The result: both the Andalusia and Dothan events occurred in consecutive weeks.
“That was a bit of a crunch, especially for our world operators — our businesses who opt to be here. They have to take time away from their normal business operations to do this,” Carr says.
A team of longtime volunteers, including some from WEC, ensured both events operated efficiently. Carr says feedback from both students and businesses validated the decision to expand to two events.
“The kids are getting more time to spend with each of the companies and put their hands on things, whereas before they had to rush through,” she says. “By the same token, the vendors are getting to spend more time with students and really have an impact.

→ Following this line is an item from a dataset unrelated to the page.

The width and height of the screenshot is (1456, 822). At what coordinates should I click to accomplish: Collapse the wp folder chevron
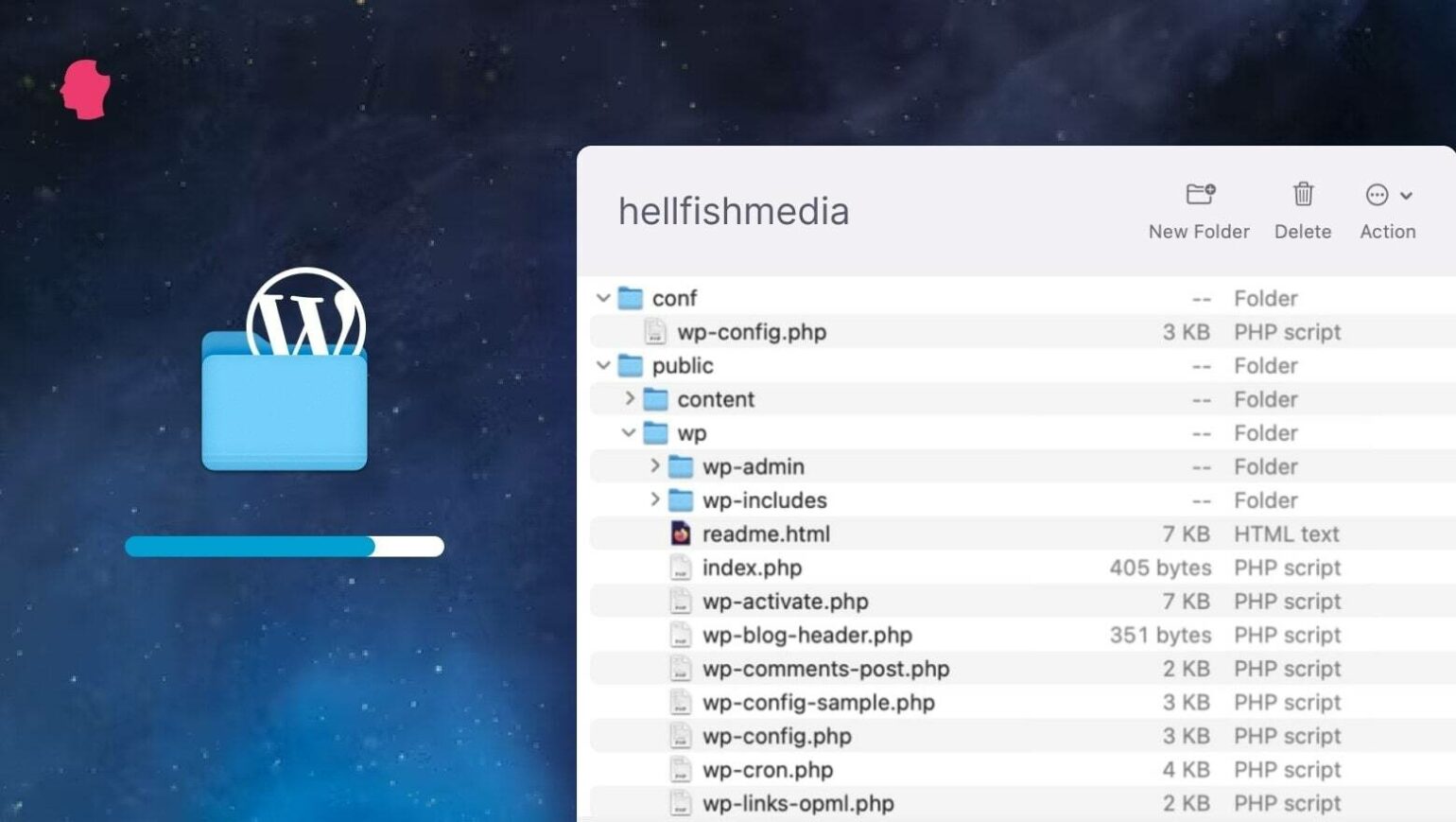tap(629, 432)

“Seeing the kids not having to rush, not having to fight for attention with the companies — that says it all. It’s all worth the blood, sweat and tears and tense sleepless nights.”
Not only did officials opt to expand Worlds of Work into two events, they bolstered the program by including high school juniors who participate in career-technical classes. Carr says her team hopes to include all high school juniors in next year’s event.

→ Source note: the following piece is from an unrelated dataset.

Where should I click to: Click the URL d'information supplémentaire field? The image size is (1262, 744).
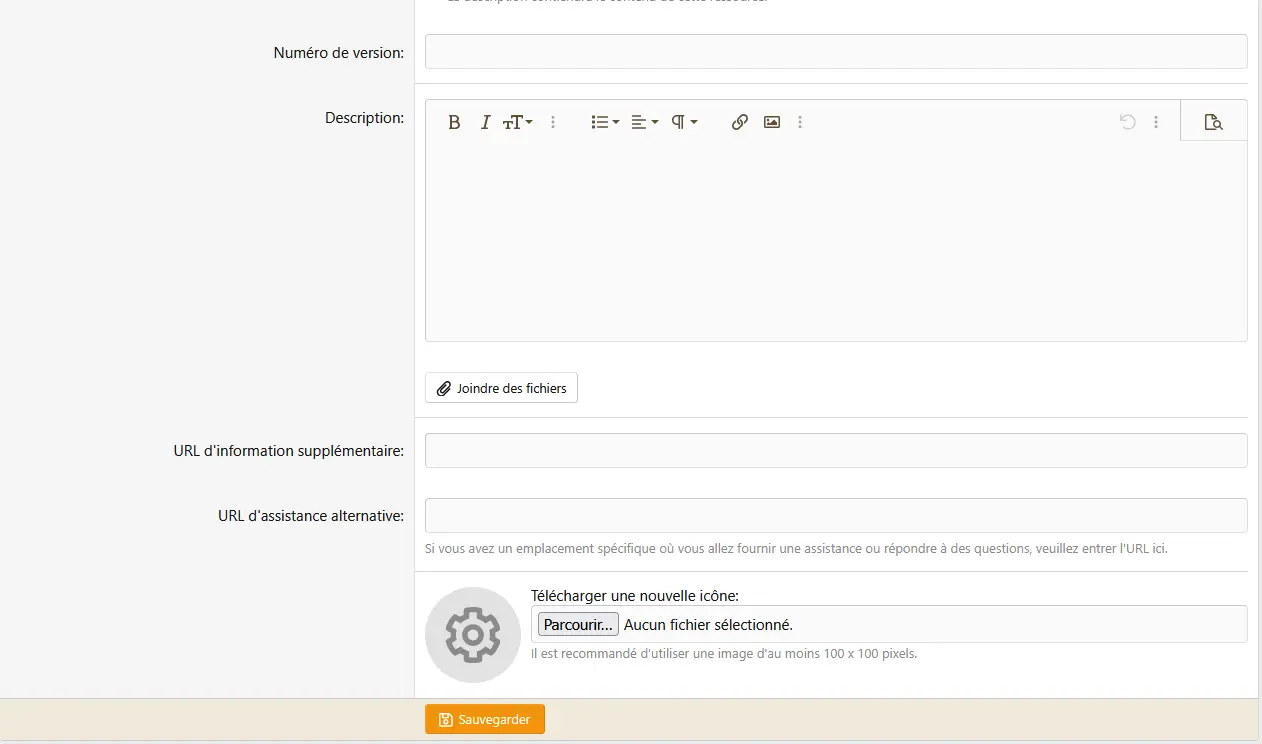836,450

Adding the older students allows officials to reinforce lessons and opportunities first presented to area students when they were three years younger. It also provides a gauge into the program’s effectiveness.
Several juniors who attended this year’s event had fond memories of the Worlds of Work they attended as eighth graders.

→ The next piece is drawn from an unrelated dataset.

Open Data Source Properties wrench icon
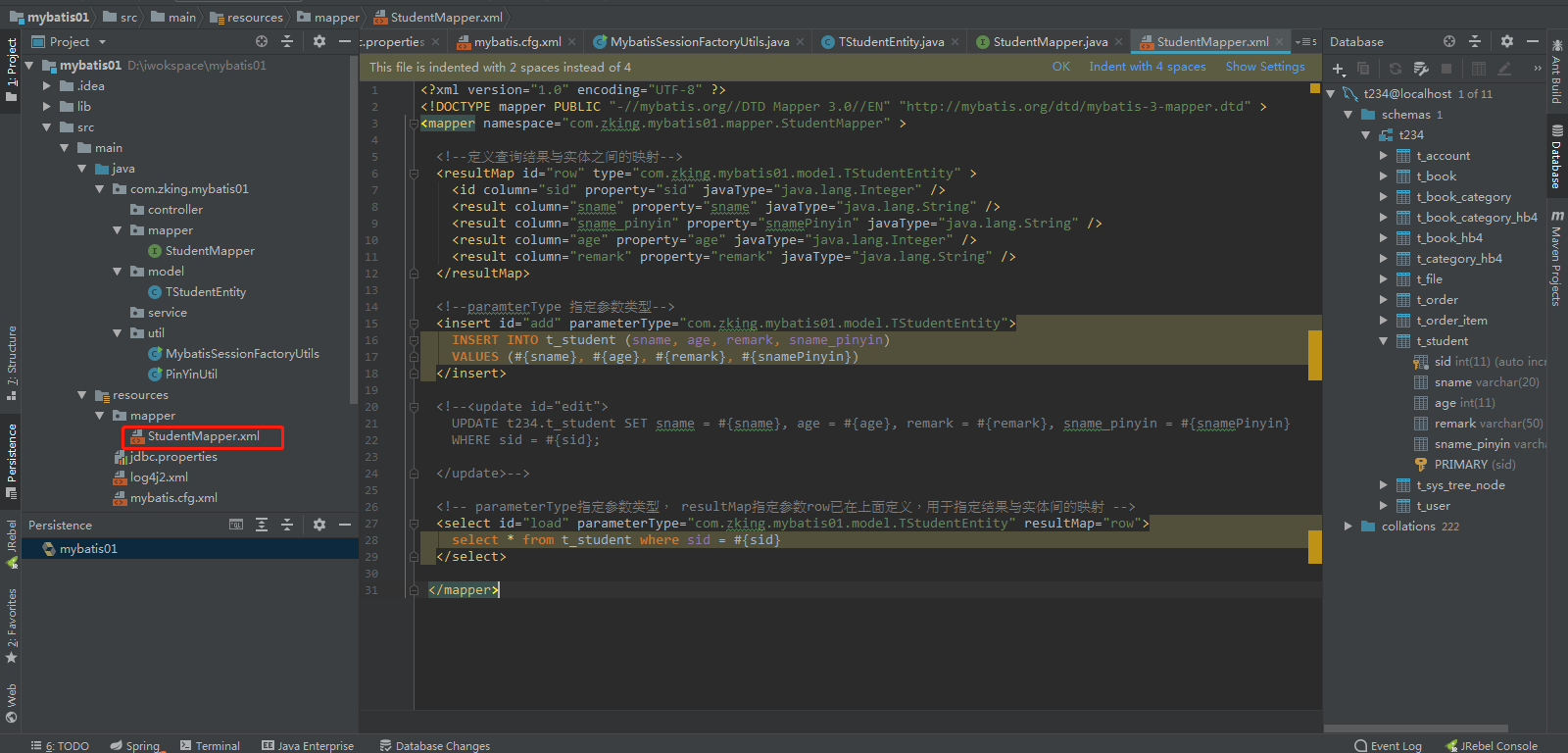Image resolution: width=1568 pixels, height=753 pixels. pos(1421,69)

“There were so many different things, especially in the electrical industry,” Geneva County High School student Emily Hamm says. “It was very hands-on, very interactive and fun.”
But Hamm and her friends Alyssa Sellers and Kirah Lawson represent why expansion of Worlds of Work to juniors will be beneficial.
Hamm wasn’t sure of her career preference in March. And while Lawson wants to pursue a career in the medical field, she attended this year’s event to explore where that might lead her.
Sellers was fascinated with a computer demonstration but wanted to learn more about the utilities industries.
“I hope to learn more about the power lines because you see those everywhere,” she says. “I think it’s really fascinating.”
That is a trend noticed in recent years by Johnny Hudson, a working foreman of one of WEC’s linemen crews. After several Worlds of Work visits and many of WEC’s Education Power Station demonstrations at area schools, Hudson has noticed more students have gained an interest in the electrical sector.
“When we ask questions at the schools, they’ll already know the answers because they learned them here — or vice versa,” he says. “They pick up on the information well.”
Hudson says the Education Power Station demonstrations differ from the display set up by WEC employees at Worlds of Work. While the Education Power Station — which has a variety of electrical equipment attached to a trailer — is used only for discussions, students can interact with the tools and equipment on display at Worlds of Work.
“We’re flexible with this setup. We’ll put some new things in here and there and change it up occasionally,” Hudson says. “We find out what the kids like to do and keep that stuff.”
“Seeing everything explained to us and how everything works is pretty cool,” Sellers notes.
Carr notes the revamped Worlds of Work created some unanticipated benefits.
For one, almost every business brought more personnel to this year’s event. This allowed for even more interaction between industry leaders and students.
Additionally, local community college students served as tour guides through the sprawling National Peanut Festival complex. This placed students close to entering the workforce in front of business leaders potentially looking for help.
“We’ve actually seen them interacting with some of the world vendors and realizing the degree they are getting is useful at certain companies,” Carr says.
These developments and others help satisfy Carr and those in her organization.
“One event is a lot of work, but we’ve all seen the value of having two different events,” she says. “At the end of the day, this is what we’re paid to do: connect businesses with students. It’s been awesome.”